This text is from blog famous currency strategist Joel Kruger .
BUY THE RUMOR; SELL THE FACT – Markets off to a bit of a wild start in Tuesday trade, with the initial volatility resulting in a wave of USD selling. The Bank of Japan policy decision has perhaps been encouraging some of the price swings, although we really didn’t see anything too far away from what was in fact expected from the BOJ. Following some initial Yen selling on the news the BOJ would pursue open ended quantitative easing, USD/JPY started to find more significant offers, with the pair reversing sharply intraday on a buy the rumor, sell the fact reaction. Moreover, the fact that the open ended asset purchases would not begin until 2014, additional purchases in 2013 would only be marginal, and CPI forecasts were still rather tame, were all also good reasons to be booking profit on overextended short Yen positions. Overall, things are making sense to me with the USD/JPY price action right now, and technically, I believe this market should undergo a much more significant short-term correction before any legitimate resumption of medium and longer-term gains.

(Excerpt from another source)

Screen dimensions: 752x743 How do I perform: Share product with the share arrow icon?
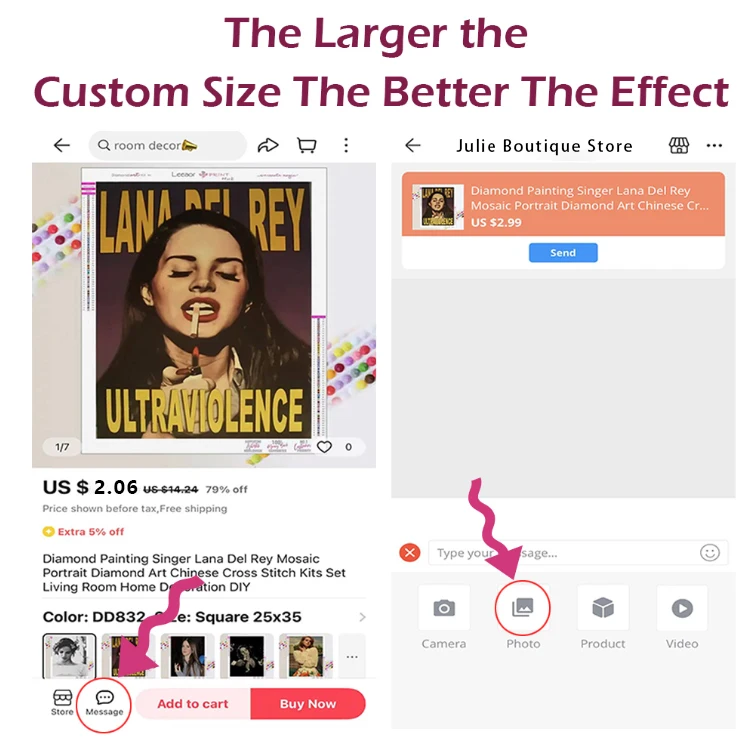pyautogui.click(x=268, y=145)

FADE THE CRAZE – However, the USD selling against the other major currencies has been rather perplexing, and I am not seeing any real catalyst for such an aggressive bout of intraday selling, particularly so early in the day. The Euro has broken back over 1.3350 to delay a more immediate trigger of a potential double top trigger at 1.3250, while Aussie and Kiwi are back at it, as AUD/USD races above 1.0550 and NZD/USD accelerates back over 0.8400. In my view there is no real justification for this aggressive price action, and I would be looking to fade these currency rallies. Selling AUD/USD towards 1.0580 and NZD/USD towards 0.8435 is the preferred strategy on Tuesday. I also don’t see EUR/USD being able to sustain above 1.3350 for any meaningful duration.
EXCITING LONGER-TERM REVERSAL – Moving on, on Monday I highlighted the recent underperformance in the Pound and isolated the price action in EUR/GBP, warning that we should soon see a reversal of fortunes back in the Pound’s favor (ie EUR/GBP should find offers between 0.8400-0.8500). Today, I look at another cross rate which could prove to be even more lucrative over the course of the coming months. GBP/AUD has dipped back towards 1.5000 to leave daily studies well oversold and poised for a bullish reversal. What makes this trade all the more compelling is the longer-term price action which I believe is showing the formation of a major cyclical low. Any additional declines from here should therefore be very well supported at current levels around 1.5000, with only a break and weekly close back under 1.4500 to delay. My target for this cross rate is 1.8000 by year end.